Q. Is the research dangerous to you? How much of a problem is
radiation to you? How about the high altitude and low pressure? What
precautions do you need to take to live in such high altitude in the
Andes? If there are extreme weather conditions do you still proceed?
A. The UV index, a measurement of the strength of ultraviolet
radiation coming from the sun is normally considered extreme at 11:
here at the site in the Andes it is between 15 and 17. So we put on a
lot of sunscreen and try to keep as covered up as possible. Hats are
always on! The altitude is only about 2700 m, so not too high. We have
lots of changes in the weather, from beautiful warm sunshine to high
winds, snow and hail! We make judgment calls on what work to do, being
very careful to understand that weather can change rapidly in the
Andes. There is always lots of work to be done both on the lake and
back at camp, so we keep busy no matter what the weather!

Q. How does the topography of Earth compare to that of Mars and Titan?
Does the topography present different problems/challenges?
A. The Earth’s surface is shaped by plate tectonics, so we have
distinctive low ocean basins and higher terrain on the continents.
Mars and Titan are single plate planets, and so have a more uniform
distribution of topography. However, Mars, more like Earth, has had a
lot of volcanic and tectonic activity, that has formed the tallest
volcano in the solar system (Olympus Mons) as well as very deep and
large canyons (Valles Marineris). Titan has a lot of erosion from its
methane rainfall and little tectonic and volcanic activity, and so has
very low topography. Topography is challenge of you are trying to land
a rover, so the Curiosity rover had a radar to make sure the landing
site was safe. That is certainly an advantage of landing on a lake on
Titan- a very flat and safe surface!

Q. What do you do with results when you think you have something
relevant or correct but you’re not sure (in this particular project)?

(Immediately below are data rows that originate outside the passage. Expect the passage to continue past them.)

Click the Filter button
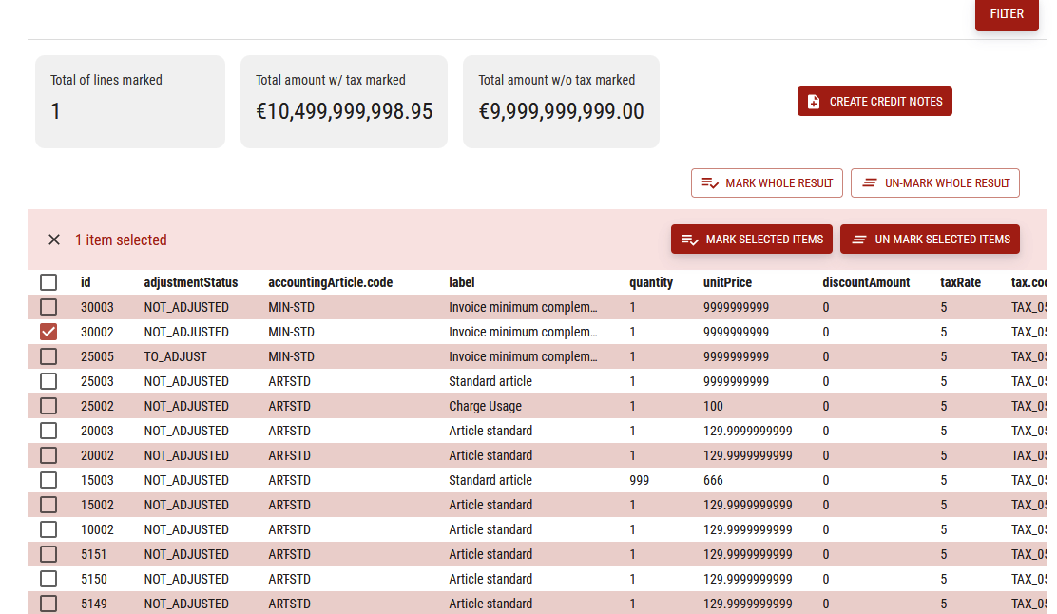This screenshot has width=1057, height=614. [1007, 14]
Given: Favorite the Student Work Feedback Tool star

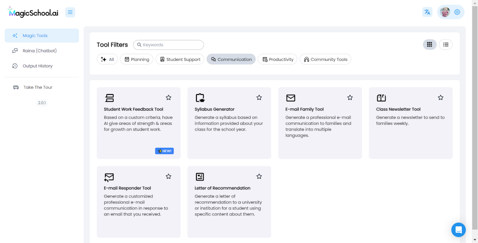Looking at the screenshot, I should pos(168,98).

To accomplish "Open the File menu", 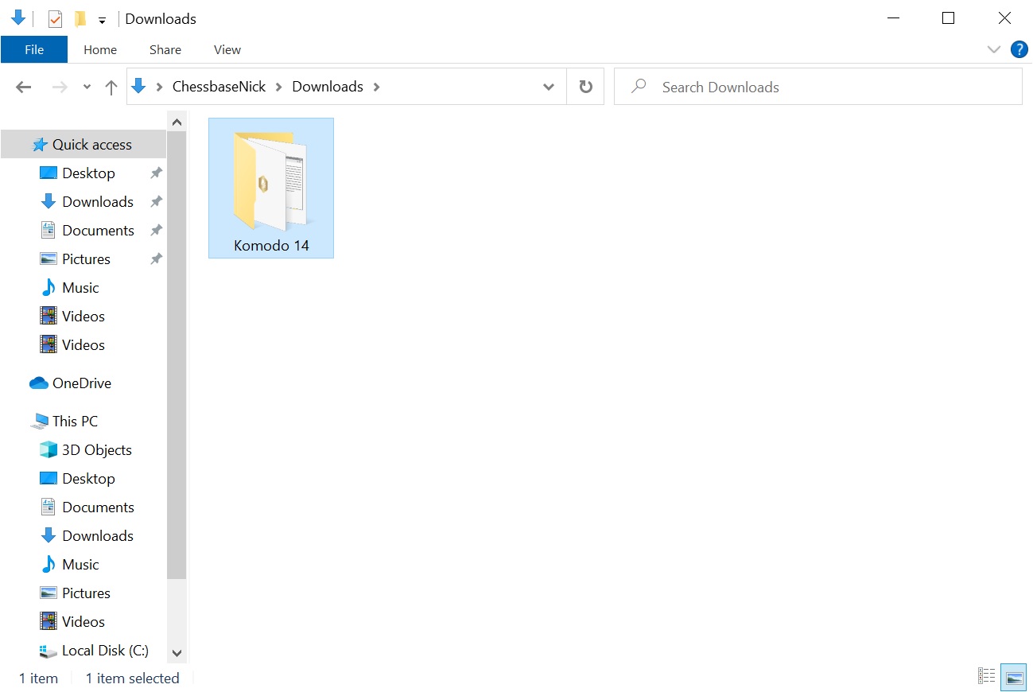I will point(34,49).
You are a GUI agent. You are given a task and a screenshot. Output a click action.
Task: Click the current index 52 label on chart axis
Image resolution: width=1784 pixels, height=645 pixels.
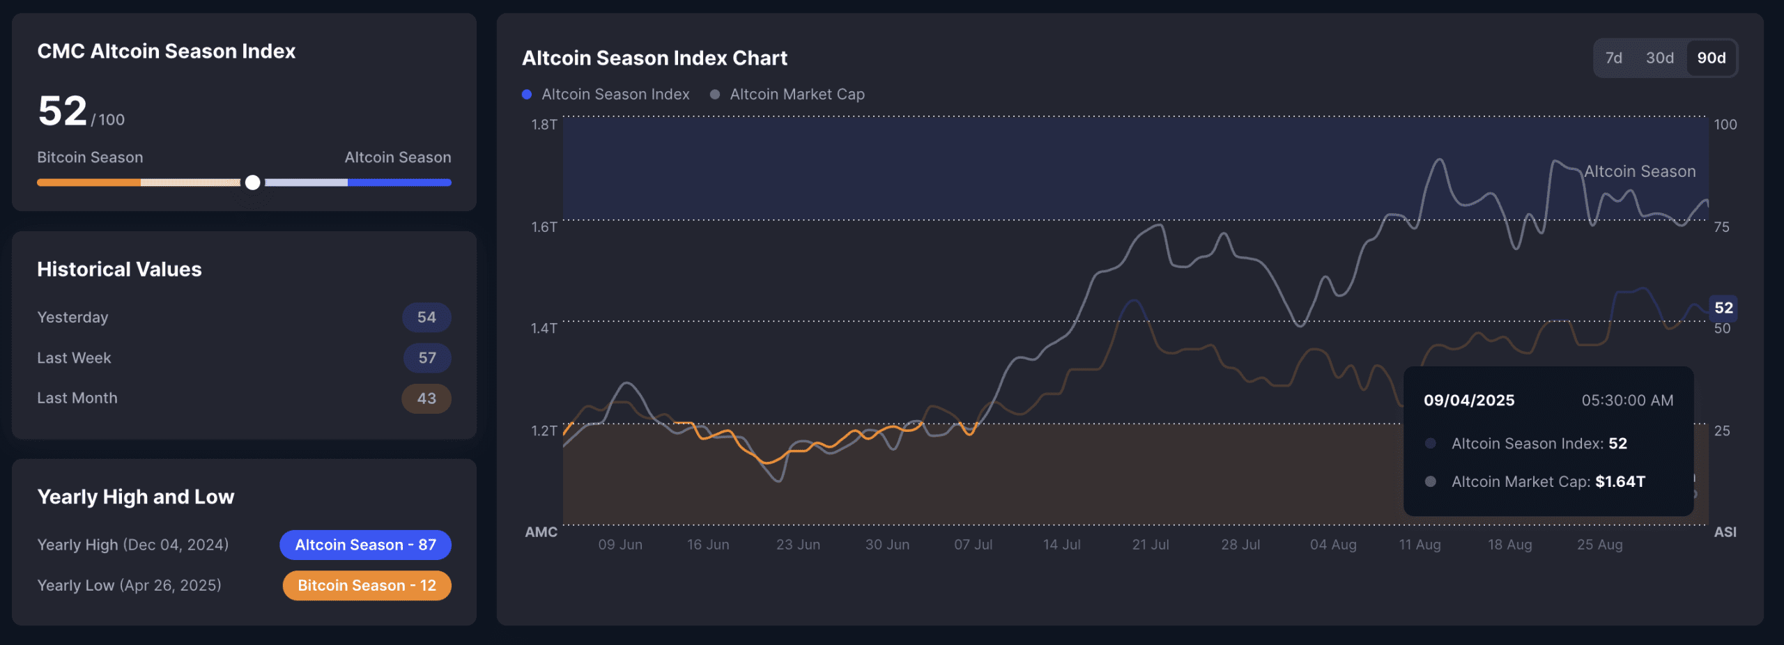(1723, 308)
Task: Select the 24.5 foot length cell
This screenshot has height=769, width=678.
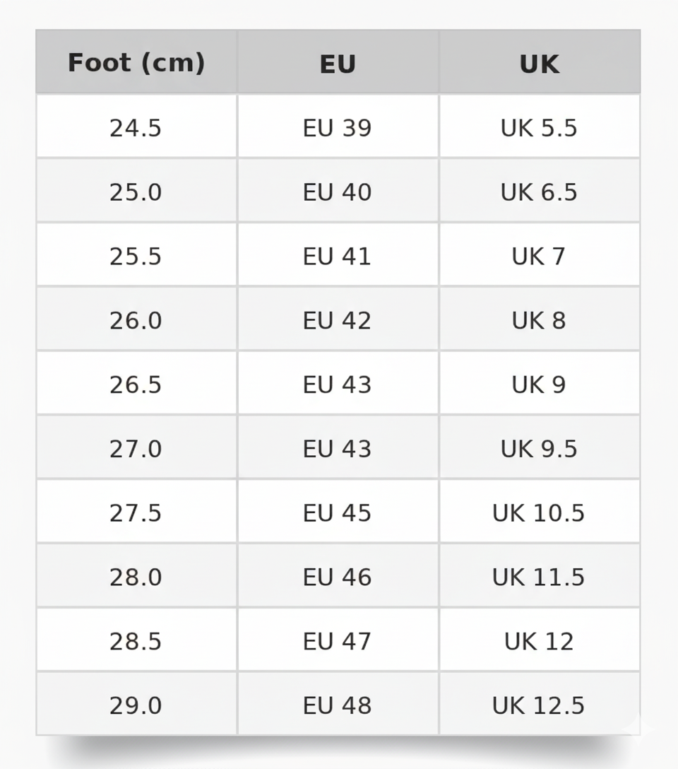Action: pos(136,128)
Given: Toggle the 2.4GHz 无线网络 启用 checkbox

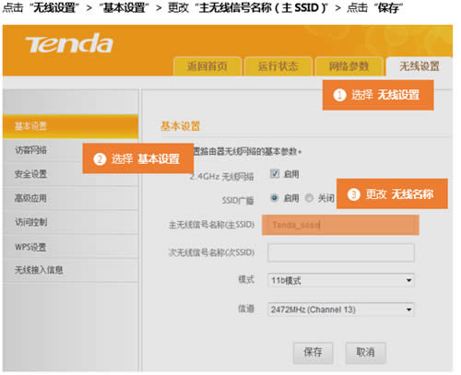Looking at the screenshot, I should tap(275, 174).
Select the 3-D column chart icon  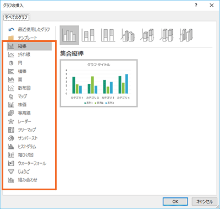[x=186, y=35]
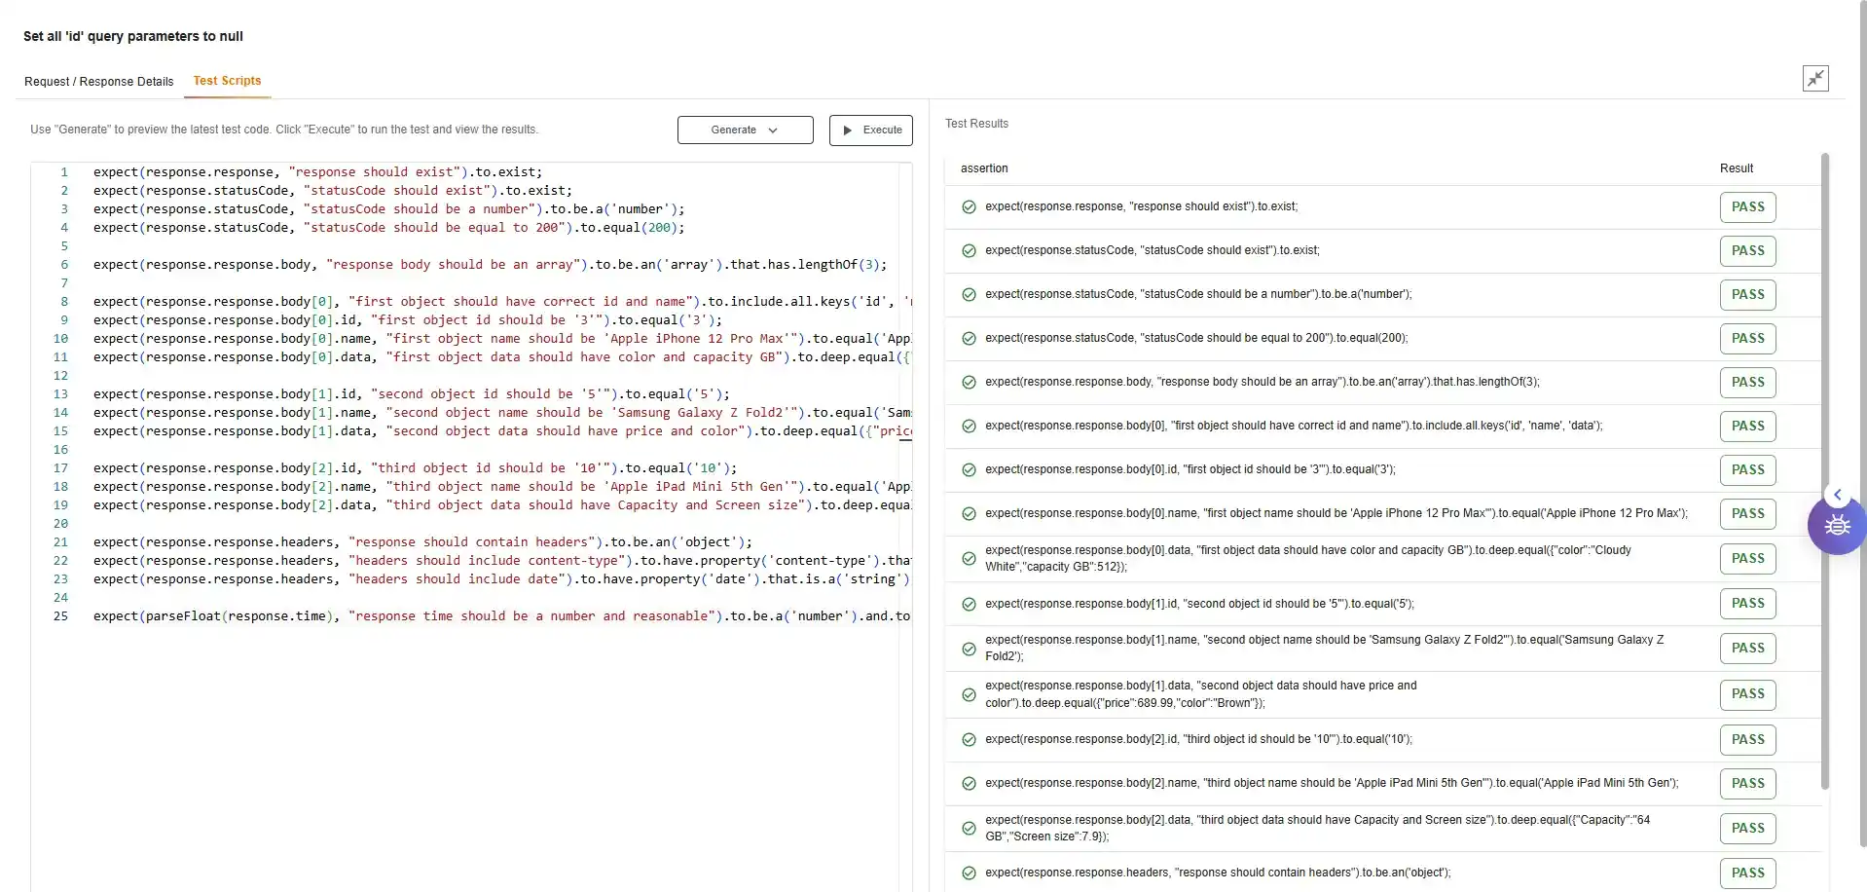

A.  The scientific process always consists of forming a hypothesis and
then testing it by collecting data. Your data will tell you if you are
on the right track, or wrong, or somewhere in between. With more
information, your hypothesis changes, allowing you to ask better, more
specific questions. You learn as you go along, discussing your results
with colleagues and writing up your findings in scientific journals so
that the scientific community at large can further test your ideas.
You are always learning, always adapting to new data and new ideas.
For example, we saw that the average temperature was not changing
much, but by digging into the data, we learned that there was a great
deal of temperature changes in certain seasons, that is the cause of
the increased glacial melt. We also found fishes very deep in the lake
– 200 m- which tells us there are nutrients deep in the lake. We do
not know where they are coming from, so we are developing new
hypotheses to test.